Extended Data Figure 10. Hetereogeneous frameshift products.

(a) Two different protein products are possible after −1 frameshifting, dependent on whether peptide bond formation occurs during sampling in the −1 or 0 frame. For the first scenario, tRNA sampling to the last three nucleotides of the slippery sequence (YYZ) redefines the ribosome in the −1 frame (YYY), after which the tRNA dissociates to leave an empty A-site codon. After the long rotated state is reverse-rotated by EF-G, tRNA^YYY decodes that codon normally, creating a frameshift product denoted by XXY-YYY. For the second scenario, peptide bond formation occurs after slippage of tRNA^YYZ into the −1 frame; peptide-bond formation occurs slowly, since the P- and A-site tRNAs would likely not be positioned correctly in the rotated ribosomal conformation. EF-G would then normally and rapidly resolve the newly-created A/P hybrid state and the ribosome reverse-rotates. In this case, the frameshift product will be denoted by XXY-YYZ.

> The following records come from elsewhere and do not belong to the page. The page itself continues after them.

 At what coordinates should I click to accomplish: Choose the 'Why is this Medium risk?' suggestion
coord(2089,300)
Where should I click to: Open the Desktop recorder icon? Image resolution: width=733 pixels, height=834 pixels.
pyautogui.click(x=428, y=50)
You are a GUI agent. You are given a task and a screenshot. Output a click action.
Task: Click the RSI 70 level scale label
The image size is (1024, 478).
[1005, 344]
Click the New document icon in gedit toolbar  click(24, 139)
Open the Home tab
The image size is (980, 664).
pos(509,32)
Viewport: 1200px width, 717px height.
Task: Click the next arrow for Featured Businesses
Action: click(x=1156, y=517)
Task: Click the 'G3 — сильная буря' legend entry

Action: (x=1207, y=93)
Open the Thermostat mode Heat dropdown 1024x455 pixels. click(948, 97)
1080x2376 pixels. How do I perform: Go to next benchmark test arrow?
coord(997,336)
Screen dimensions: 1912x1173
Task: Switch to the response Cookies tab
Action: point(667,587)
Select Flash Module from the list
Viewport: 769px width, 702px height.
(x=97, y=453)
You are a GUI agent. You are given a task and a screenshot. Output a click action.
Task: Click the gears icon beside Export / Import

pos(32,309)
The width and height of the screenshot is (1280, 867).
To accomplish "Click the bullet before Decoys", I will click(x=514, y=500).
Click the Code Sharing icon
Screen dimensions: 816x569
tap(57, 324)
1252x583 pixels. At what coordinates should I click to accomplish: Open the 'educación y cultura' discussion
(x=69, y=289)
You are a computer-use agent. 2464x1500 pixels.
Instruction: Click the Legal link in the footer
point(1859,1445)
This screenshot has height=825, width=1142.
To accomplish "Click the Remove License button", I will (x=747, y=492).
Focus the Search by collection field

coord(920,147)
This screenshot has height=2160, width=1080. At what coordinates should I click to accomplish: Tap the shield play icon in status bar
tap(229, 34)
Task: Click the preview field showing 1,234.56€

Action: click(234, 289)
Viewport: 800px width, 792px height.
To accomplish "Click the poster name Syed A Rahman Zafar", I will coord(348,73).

(b) Histogram of the fraction of ribosomes translating to a particular codon for the dnaX −1 frameshift AAG(UUU) mRNA, with a schematic. Since the frameshifting percentage for the AAG(UUU) sequence is low, we see that most of the ribosomes translate up to 12 codons where the 0 frame stop codon is. Though, there is a significant number of ribosomes that translate to 11 codons (~25%), compared to ~5% for our previous experiments. There are two possible scenarios for tRNA^Phe sampling to the long rotated-state pause to codon Phe8. In the first case, the tRNA^Phe defines the reading frame and falls off, after which the ribosome resolves itself through the action of EF-G, followed by the normal decoding of Phe codon at codon 8. In this case, we get 12 cycles of low-high-low FRET intensity, and hence 12 codons translated by our signal. In the second case, the tRNA^Phe defines the reading frame, followed by slow peptide bond formation. After peptide bond formation, the ribosome returns to the canonical hybrid and rotated state, for which EF-G then catalyzes reverse rotation. In this case, one low-high-low FRET cycle is missed, so we count 11 codons translated by our signal. This explains the heterogeneity in frameshift products observed in many frameshift systems²⁸. Number of molecules analyzed n = 353.

(c) Example traces of Cy5-tRNA^Phe (red) sampling to the long rotated-state pause at codon Lys7 correlated with Cy3B/BHQ conformational FRET signal (green), showing the two possible scenarios for tRNA sampling. Case 1 (as described in part (a)) leads to correlation of tRNA arrival and ribosome rotation after the long rotated state pause whereas case 2 leads to overlap of a tRNA^Phe pulse with the reverse-rotation of the long pause. Both scenarios occur when translating the AAG(UUU) mutant, with ~58% of ribosomes for case 1 and 42% for case 2. For the 2^nd case, the time between the last Cy5-tRNA^Phe arrival and the ribosome reverse-rotation is 27.2 s, much longer than the 7.7 s during normal decoding and translocation, suggesting a slow peptidyltransfer reaction. Our results provide a possible explanation for why heterogeneous frameshifting products are observed in many frameshifting systems. Number of molecules analyzed n = 55.